Ehulp betreft hier de gebouwgebonden (elektrische) energie die nodig is voor het laten werken van installaties, zoals ventilatie, (comfort)koeling en monitoring. Eventuele input energie voor een installatie die warmte en/of warm tapwater opwekt valt onder deze Ehulp. Energie voor verlichting valt in dit geval niet onder de Ehulp. Energie voor verlichting valt onder de energie die ter
beschikking staat van de huurder (minimaal 26 kWh per vierkante meter per jaar).
De minimale productie van energie hoeft niet groter te zijn dan Ehulp + 2600 kWh per woning en mag niet kleiner zijn dan Ehulp + 1800 kWh per woning.
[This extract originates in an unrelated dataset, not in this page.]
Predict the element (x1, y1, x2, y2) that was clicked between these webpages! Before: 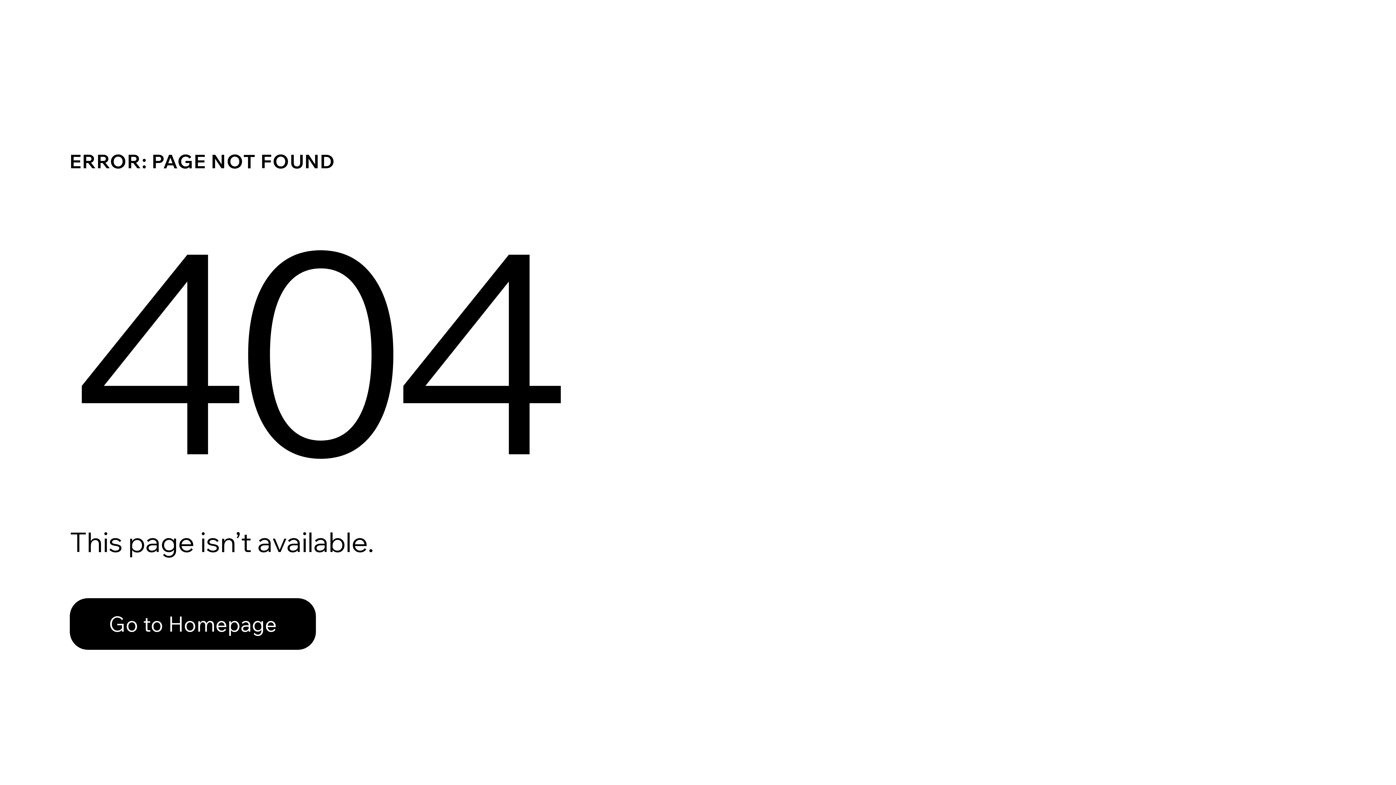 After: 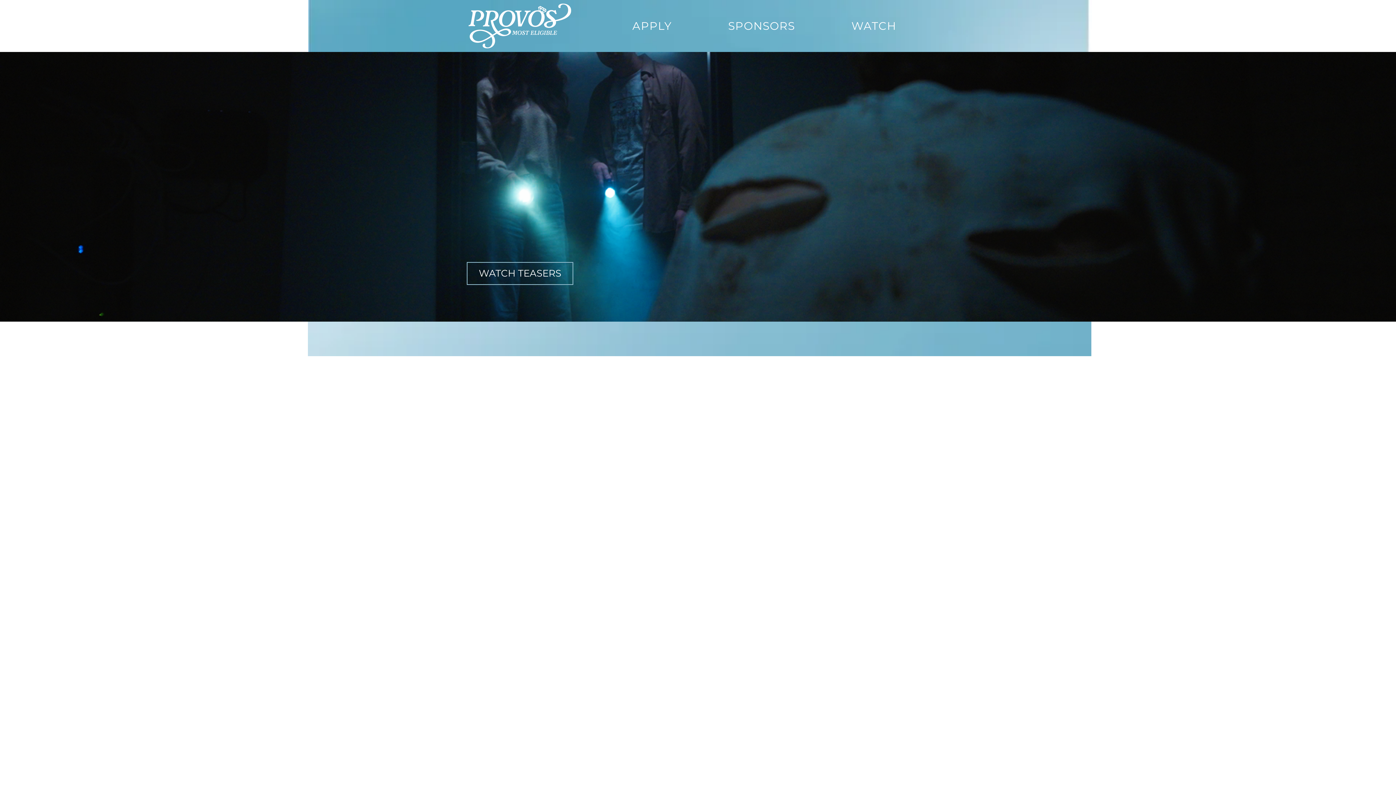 Action: label: Go to Homepage bbox: (69, 582, 768, 659)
De hier bedoelde productie van energie is additioneel aan de opwek uit de vorige kolom.
*** De energieprestatievergoeding wordt uitgedrukt in een bedrag per vierkante meter
gebruikersoppervlak van de woonruimte per maand, waarbij de warmtevraag en de hoeveelheid op de woning opgewekte duurzame energie in kilowattuur per vierkante meter per jaar worden
uitgedrukt. Daarbij zijn de uitgangspunten gehanteerd dat de warmtevraag niet hoger is dan 50 kilowattuur per vierkante meter per jaar.
De woning wekt, als deze niet op de woning volledig duurzame warmte opwekt, een
hoeveelheid duurzame energie op ter compensatie van de gebruikte met primaire fossiele energie opgewekte warmte. De duurzame energie die ter beschikking staat voor gebruik door de huurder is ten minste 26 kilowattuur per vierkante meter per jaar.Voor de oppervlakte die volgens deze tabellen moet worden bepaald, wordt uitgegaan van de gebruikersoppervlakte van de woning die wordt bepaald bij de verstrekking van een EPC of energie-index met toepassing van NEN 2580:2007 (inclusief correctieblad NEN
2580:2007/C1:2008). Deze is in de regel al beschikbaar.
**** Indien de warmtevraag hoger is dan 50 kilowattuur per vierkante meter per jaar en/of de duurzame energie die ter beschikking staat voor gebruik door de huurder lager is dan 26 kilowattuur per vierkante meter per jaar, kan geen energieprestatievergoeding worden
overeengekomen en dient de in rekening te brengen energielevering te worden beoordeeld aan de hand van de thans vigerende regeling voor servicekosten en nutsvoorziening overeenkomstig de artikelen 18 en 19 van de Uitvoeringswet huurprijzen woonruimte.